With many industries experiencing a digital transformation, Artificial Intelligence (AI) has emerged as a main driver in technology-driven projects. Although the development and training of AI contributes to the carbon footprint, AI has the potential to provide innovative solutions for building environmental sustainability, such as reducing carbon emissions, managing food waste, developing more eco-friendly transportation networks, and other issues to tackle global climate change. Also, AI is expected to enable more targets of the Sustainable Development Goals(SDG) categorized into the three main pillars than those that are inhibited by AI.
According to Forbes articles, AI’s capability of impact decoupling and resource decoupling are major benefits of using it as a technology for tackling challenges imposed by climate change. Not only can AI be used to decrease carbon dioxide emissions in the energy sector by forecasting the supply and demand of power, but it can also be used to create more efficient processes for managing renewable energy as well as reducing fossil fuel emissions. Moreover, management of resources from environments and raw materials can be optimized which allows to create more from less.
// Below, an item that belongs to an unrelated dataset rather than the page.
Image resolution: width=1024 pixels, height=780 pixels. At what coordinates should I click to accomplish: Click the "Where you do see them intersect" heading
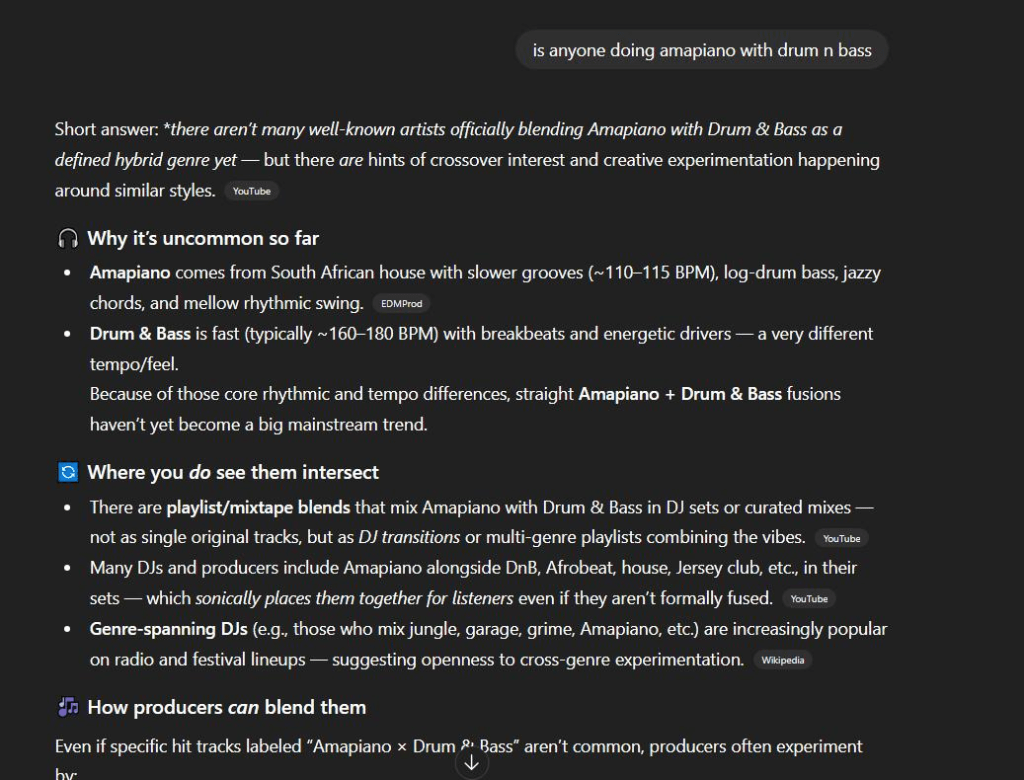tap(233, 472)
For instance, with food systems, crop yields can be better monitored and help reduce any excess use of water and chemicals as well as reduce food waste by predicting demand and finding spoiled food. Moreover, with AI, energy use can be minimized as human errors are reduced. More efficient processes can be developed for businesses by removing unnecessary steps.
Environmental sustainability and tackling global climate change are part of the strategies of major companies in varying industries. Startups that employ AI for environmental sustainability are also emerging as environmental sustainability is becoming the core goal of many businesses. For instance, AI startup Greyparrot is an example of how AI is used for achieving net-zero waste. The startup developed an “AI-powered computer vision software to increase transparency and automation in recycling.” According to the CEO, a vision system is applied in an automated waste monitoring system where deep learning (AI) based computer vision models are used to identify the material of the waste from 40 and more waste categories. Then, the data is displayed in real-time for data analytics of the waste. For instance, in South Korea, an impurities detector has been applied to help with sorting and increase the purity of the recycled PET plastic which increases the chance of recycling.
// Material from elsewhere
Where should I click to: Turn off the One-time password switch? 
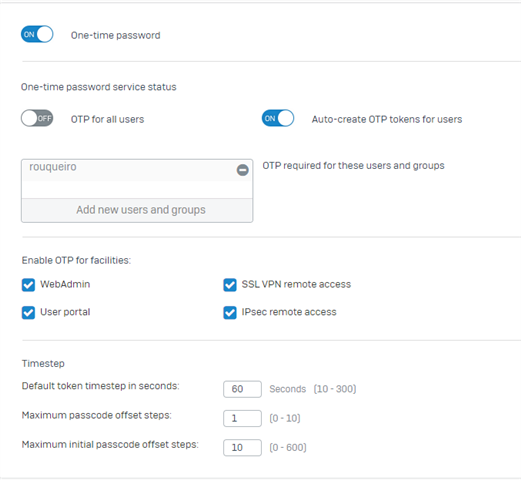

Furthermore, in response to the negative environmental impacts of AI, Google DeepMind developed AI that can self-teach itself to become more efficient and reduce the energy used to cool data centres by 35%. Not only that, on October 6th, Google announced new features to its core products that will support users to make more sustainable decisions. For instance, by applying AI and data on energy use, Google added a new feature where customers can now not find the fastest route but the most eco-friendly, fuel-efficient route that reduces carbon emissions. Being able to see numbers allows customers to become more aware of the environmental impact they are making while travelling on vehicles. Moreover, IBM uses AI to improve the accuracy of weather forecasting by 30% which helps to better manage renewable energy plants, maximize production, and reduce carbon emissions. As such, the positives of AI as a tool for innovative solutions for protecting our environment outweigh the negative impact it leaves.
As shown above, AI is expected to be at the core of leading environmental sustainability and creating a sustainable future in the Digital Age. Conducting more studies and research on how AI can be used for social good as well as increasing accessibility of environmental data for AI development are crucial steps to take for building a sustainable future.